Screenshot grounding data
•••
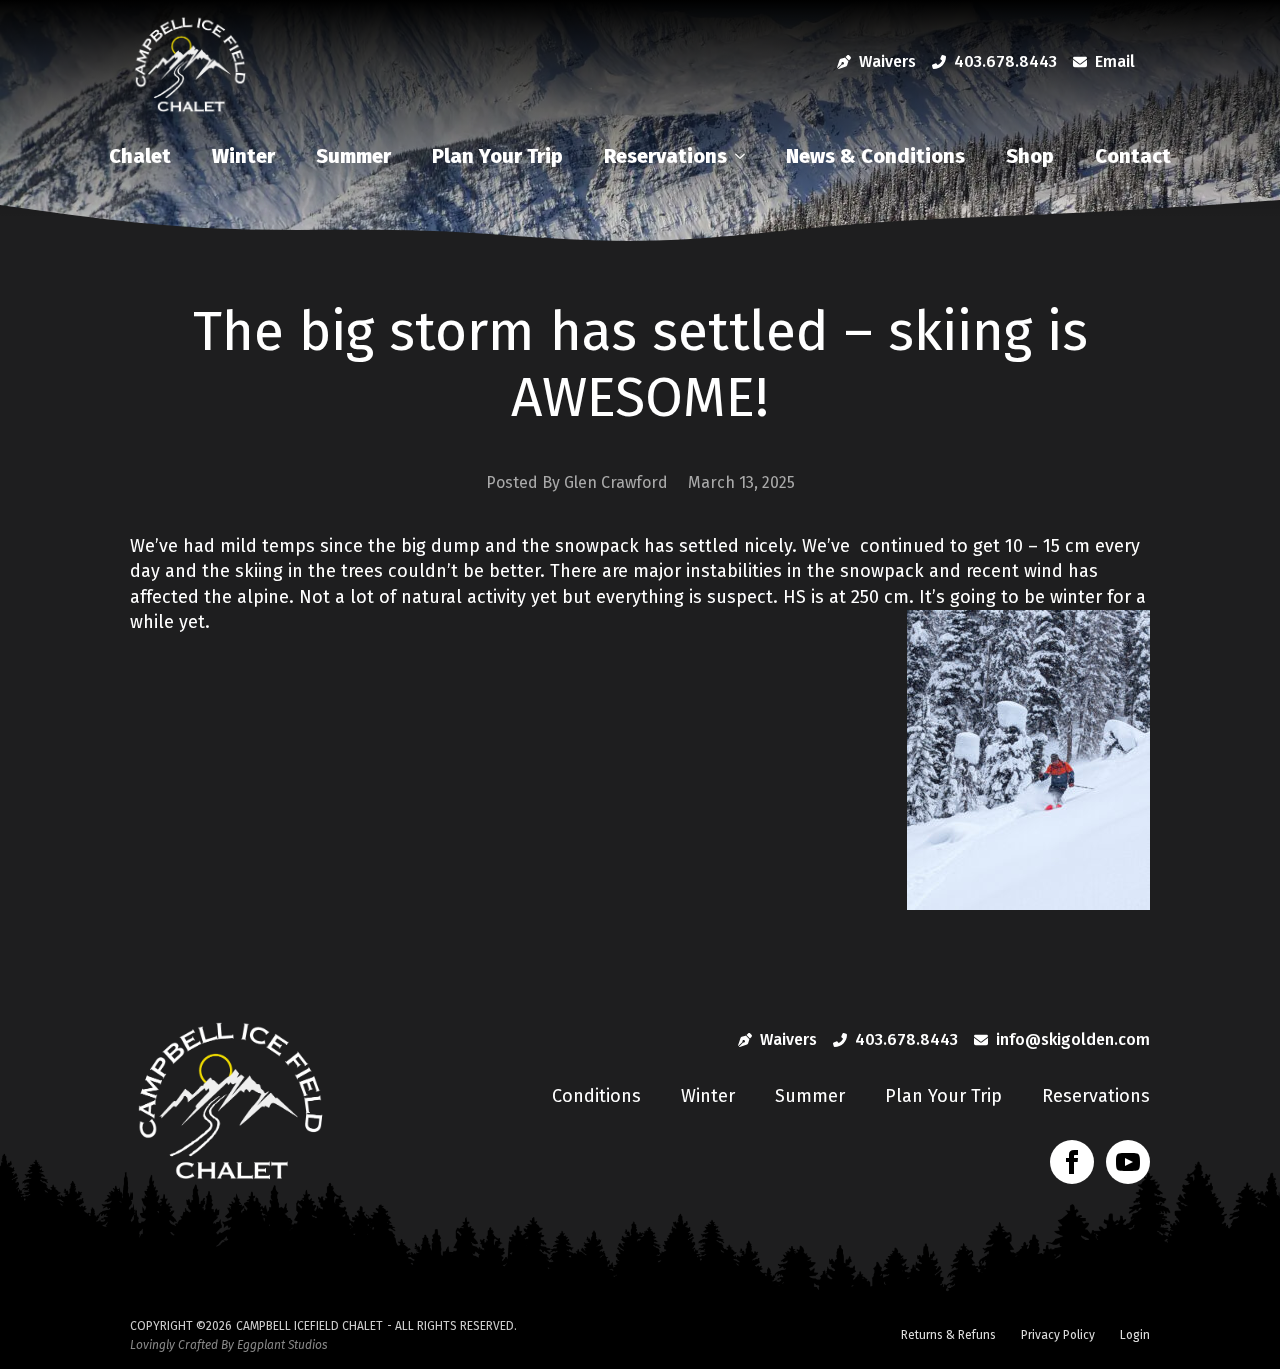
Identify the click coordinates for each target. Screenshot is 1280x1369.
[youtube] (1128, 1162)
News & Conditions (875, 156)
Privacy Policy (1058, 1335)
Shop (1030, 156)
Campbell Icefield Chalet (309, 1326)
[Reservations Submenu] (745, 156)
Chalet (140, 156)
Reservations (665, 156)
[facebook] (1072, 1162)
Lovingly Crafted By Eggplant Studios (229, 1345)
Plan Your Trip (497, 156)
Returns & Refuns (948, 1335)
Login (1135, 1335)
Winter (243, 156)
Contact (1133, 156)
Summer (353, 156)
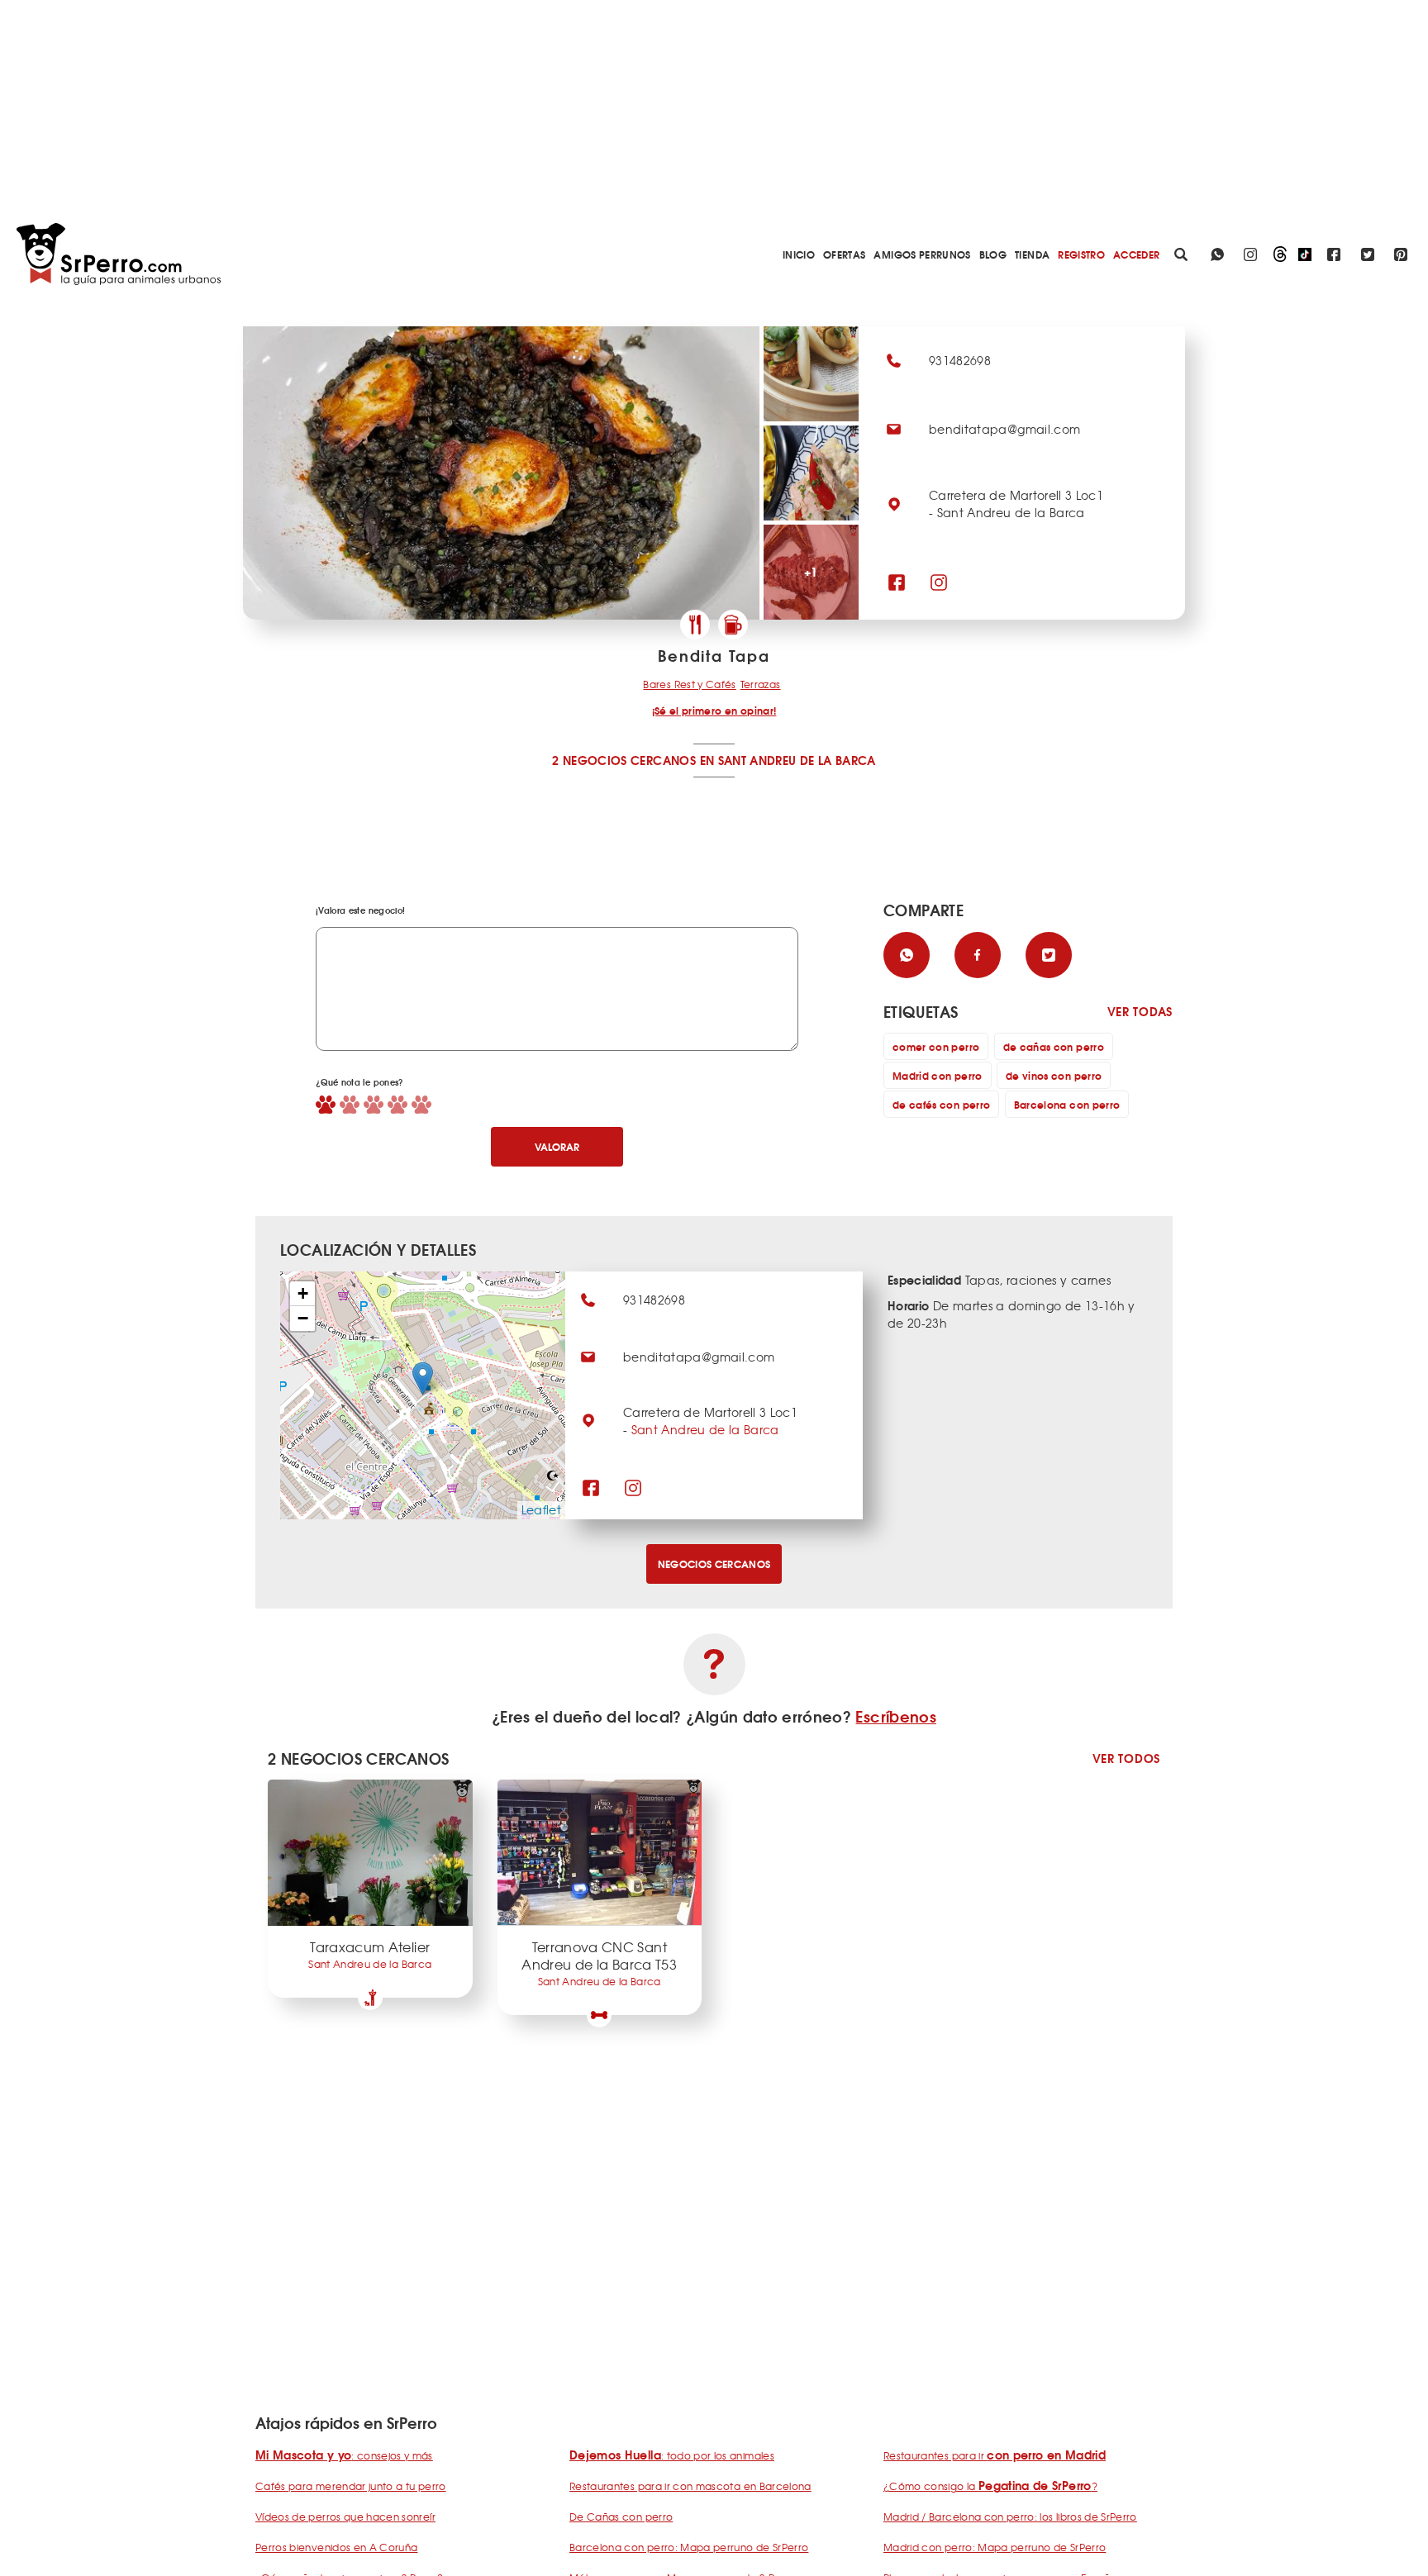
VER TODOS (1126, 1758)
•••
> ASSIGNMENT: Leaving all pictures aside, print exactly the lines from the one that contains "Shop (1030, 156)" through the last line of the data above, inclusive.

> SOLUTION TO THIS TASK:
Shop (1030, 156)
Campbell Icefield Chalet (309, 1326)
[Reservations Submenu] (745, 156)
Chalet (140, 156)
Reservations (665, 156)
[facebook] (1072, 1162)
Lovingly Crafted By Eggplant Studios (229, 1345)
Plan Your Trip (497, 156)
Returns & Refuns (948, 1335)
Login (1135, 1335)
Winter (243, 156)
Contact (1133, 156)
Summer (353, 156)
VER TODOS (1126, 1758)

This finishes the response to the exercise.